Collected data entries:
============================================================

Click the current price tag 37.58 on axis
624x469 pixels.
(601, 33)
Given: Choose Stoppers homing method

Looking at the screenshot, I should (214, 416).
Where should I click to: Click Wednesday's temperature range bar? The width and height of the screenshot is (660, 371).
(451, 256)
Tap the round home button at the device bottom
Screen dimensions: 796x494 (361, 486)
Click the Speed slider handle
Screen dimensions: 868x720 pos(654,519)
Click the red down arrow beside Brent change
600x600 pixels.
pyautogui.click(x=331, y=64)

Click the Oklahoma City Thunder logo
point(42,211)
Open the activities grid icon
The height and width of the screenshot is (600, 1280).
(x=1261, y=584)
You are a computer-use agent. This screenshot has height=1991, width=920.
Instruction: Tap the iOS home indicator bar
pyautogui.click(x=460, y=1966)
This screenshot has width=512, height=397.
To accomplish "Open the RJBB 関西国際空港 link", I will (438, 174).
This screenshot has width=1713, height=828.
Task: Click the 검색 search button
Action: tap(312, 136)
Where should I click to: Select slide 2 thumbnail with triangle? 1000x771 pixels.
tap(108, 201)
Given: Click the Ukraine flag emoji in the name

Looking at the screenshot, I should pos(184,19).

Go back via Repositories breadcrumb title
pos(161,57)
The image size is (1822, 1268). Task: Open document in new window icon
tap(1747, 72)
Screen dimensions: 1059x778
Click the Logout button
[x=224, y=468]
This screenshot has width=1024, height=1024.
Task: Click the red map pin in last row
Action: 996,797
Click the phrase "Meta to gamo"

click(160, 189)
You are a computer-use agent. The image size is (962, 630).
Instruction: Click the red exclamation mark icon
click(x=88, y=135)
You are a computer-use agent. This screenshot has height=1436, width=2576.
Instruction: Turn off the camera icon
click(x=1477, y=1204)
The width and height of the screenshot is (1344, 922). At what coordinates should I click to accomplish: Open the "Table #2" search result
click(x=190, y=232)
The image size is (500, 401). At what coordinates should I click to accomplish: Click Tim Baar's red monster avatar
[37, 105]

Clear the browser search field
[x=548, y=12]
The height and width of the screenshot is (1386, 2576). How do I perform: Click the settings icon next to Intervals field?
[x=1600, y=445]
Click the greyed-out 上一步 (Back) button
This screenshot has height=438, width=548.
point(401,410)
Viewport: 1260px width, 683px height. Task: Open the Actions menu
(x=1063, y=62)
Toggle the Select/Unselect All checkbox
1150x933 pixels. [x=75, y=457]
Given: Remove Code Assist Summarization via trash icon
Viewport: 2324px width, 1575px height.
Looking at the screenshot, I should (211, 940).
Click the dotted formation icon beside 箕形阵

============================================================

Every entry must be repeated exactly; none may be skipped.

▶ [TASK RESULT]
Click the current price tag 37.58 on axis
624x469 pixels.
(601, 33)
Given: Choose Stoppers homing method

Looking at the screenshot, I should (214, 416).
Where should I click to: Click Wednesday's temperature range bar? The width and height of the screenshot is (660, 371).
(451, 256)
Tap the round home button at the device bottom
Screen dimensions: 796x494 (361, 486)
Click the Speed slider handle
Screen dimensions: 868x720 pos(654,519)
Click the red down arrow beside Brent change
600x600 pixels.
pyautogui.click(x=331, y=64)

Click the Oklahoma City Thunder logo
point(42,211)
Open the activities grid icon
The height and width of the screenshot is (600, 1280).
(x=1261, y=584)
You are a computer-use agent. This screenshot has height=1991, width=920.
Instruction: Tap the iOS home indicator bar
pyautogui.click(x=460, y=1966)
This screenshot has width=512, height=397.
To accomplish "Open the RJBB 関西国際空港 link", I will (438, 174).
This screenshot has width=1713, height=828.
Task: Click the 검색 search button
Action: tap(312, 136)
Where should I click to: Select slide 2 thumbnail with triangle? 1000x771 pixels.
tap(108, 201)
Given: Click the Ukraine flag emoji in the name

Looking at the screenshot, I should pos(184,19).

Go back via Repositories breadcrumb title
pos(161,57)
The image size is (1822, 1268). Task: Open document in new window icon
tap(1747, 72)
Screen dimensions: 1059x778
Click the Logout button
[x=224, y=468]
This screenshot has width=1024, height=1024.
Task: Click the red map pin in last row
Action: 996,797
Click the phrase "Meta to gamo"

click(160, 189)
You are a computer-use agent. The image size is (962, 630).
Instruction: Click the red exclamation mark icon
click(x=88, y=135)
You are a computer-use agent. This screenshot has height=1436, width=2576.
Instruction: Turn off the camera icon
click(x=1477, y=1204)
The width and height of the screenshot is (1344, 922). At what coordinates should I click to accomplish: Open the "Table #2" search result
click(x=190, y=232)
The image size is (500, 401). At what coordinates should I click to accomplish: Click Tim Baar's red monster avatar
[37, 105]

Clear the browser search field
[x=548, y=12]
The height and width of the screenshot is (1386, 2576). How do I perform: Click the settings icon next to Intervals field?
[x=1600, y=445]
Click the greyed-out 上一步 (Back) button
This screenshot has height=438, width=548.
point(401,410)
Viewport: 1260px width, 683px height. Task: Open the Actions menu
(x=1063, y=62)
Toggle the Select/Unselect All checkbox
1150x933 pixels. [x=75, y=457]
Given: Remove Code Assist Summarization via trash icon
Viewport: 2324px width, 1575px height.
Looking at the screenshot, I should (211, 940).
Click the dotted formation icon beside 箕形阵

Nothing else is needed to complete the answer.